Per gli scienziati queste strutture sono molto suggestive perché se fossero state trovate sul fondo degli oceani terrestri, "diremmo: accidenti, questa pietra contiene la prova che c'era attività microbica che stava erodendo la roccia", dice Gibson.
White spiega alla NBC che, pubblicando questo documento, non è, e non è mai stata loro intenzione, dichiarare di aver trovato le prove della vita su Marte, ma semplicemente dovrebbe essere il lettore a valutare quanto scoperto e a contestualizzarlo.
Dalla controversa storia di ALH 84001, Gibson e altri ricercatori hanno cercato ulteriori prove a sostegno delle loro idee.
White entrò nel team nel 2007 quando gli fu chiesto di dare un'occhiata a Yamato 000593 e ne rimase ovviamente incuriosito, tanto da interpellare altri esperti per determinare se le curiose caratteristiche avessero riscontro in processi biologici qui sulla Terra.
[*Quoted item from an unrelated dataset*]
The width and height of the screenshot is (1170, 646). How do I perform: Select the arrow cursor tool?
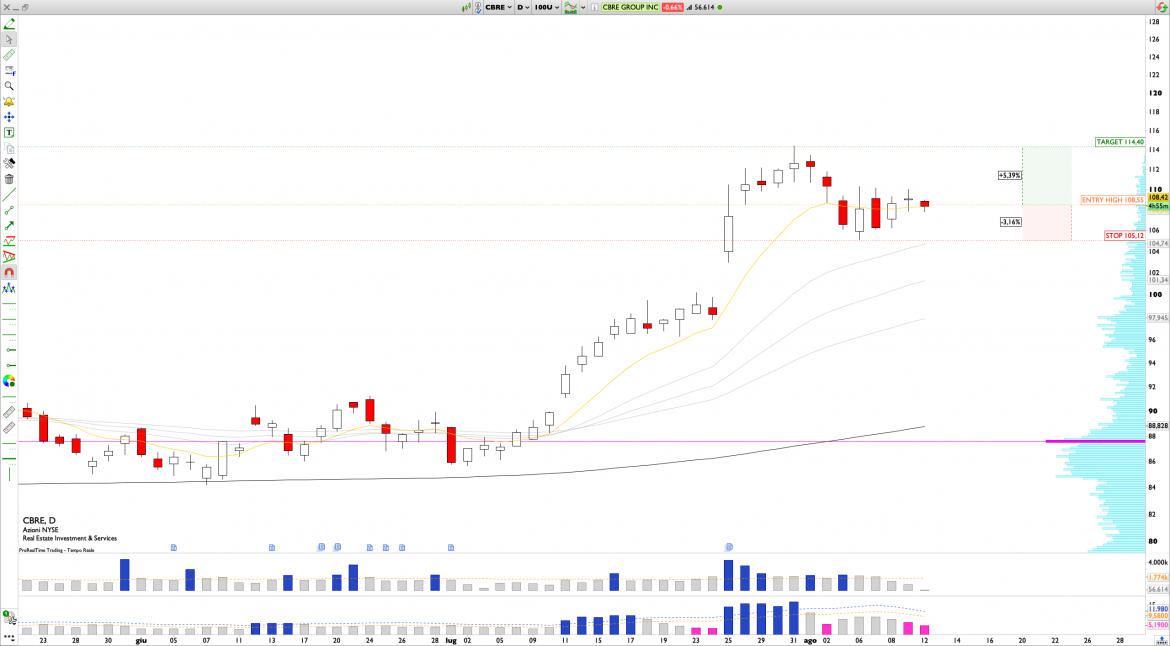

Ma la sfida maggiore era dimostrare che quelle particolari texture, fossero autoctone di Marte e non si fossero generate successivamente sul nostro pianeta.
Uno degli autori dello studio è David McKay, scienziato della NASA che prese posizioni feree per il meteorite ALH 84001, deceduto purtroppo un anno fa.
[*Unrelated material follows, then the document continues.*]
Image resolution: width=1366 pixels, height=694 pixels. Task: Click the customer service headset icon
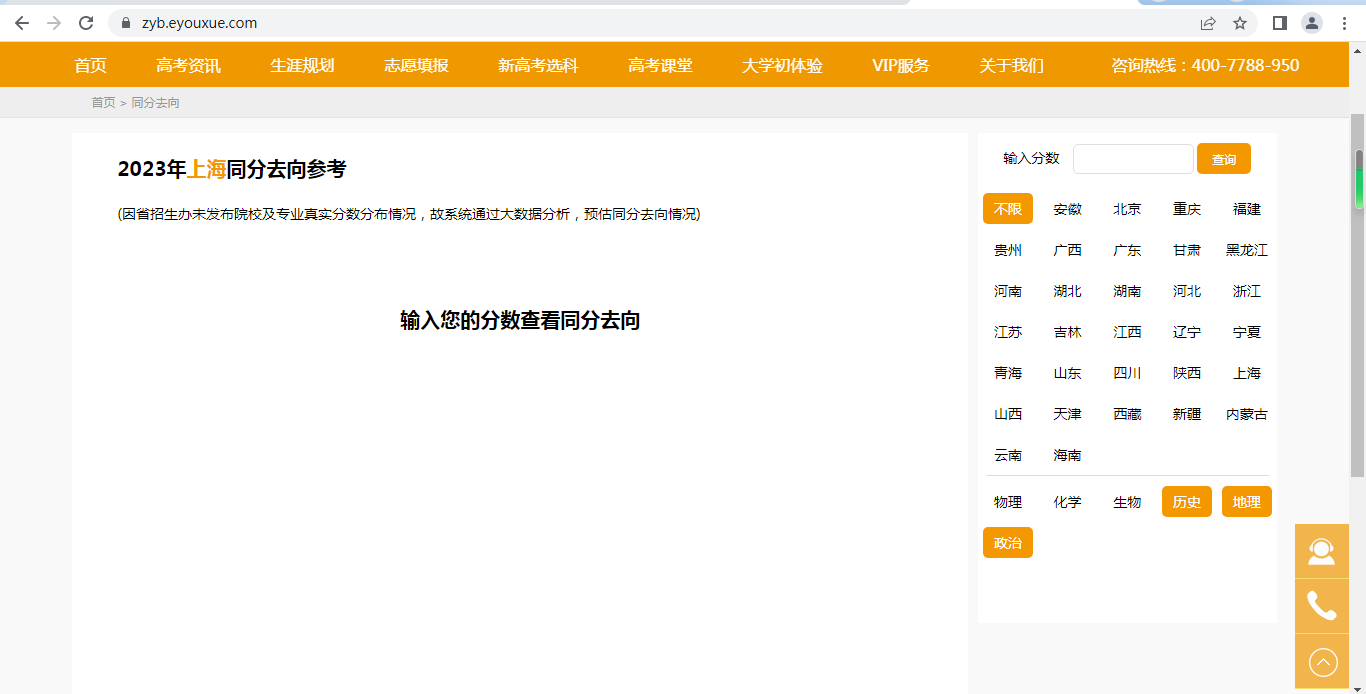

"Stava effettivamente lavorando su questo documento il giorno in cui morì ", spiega White.
"Ho promesso alla moglie che avrei pubblicato il lavoro, perché significava così tanto per lui".
Ma questa non sarà certo la svolta decisiva per sciogliere i dubbi.
"Non penso che la comunità scientifica troverà somiglianze in texture e composizione abbastanza convincenti come prova per l'origine biologica", dichiara Chris McKay (che non ha nulla a che fare con David McKay!), dell'Ames Research Center della NASA a Moffett Field, in California.
Quindi, quale sarà il prossimo passo?
"Dobbiamo andare alla fase successiva, strappare ed analizzare queste molecole di carbonio a parte", conclude Gibson.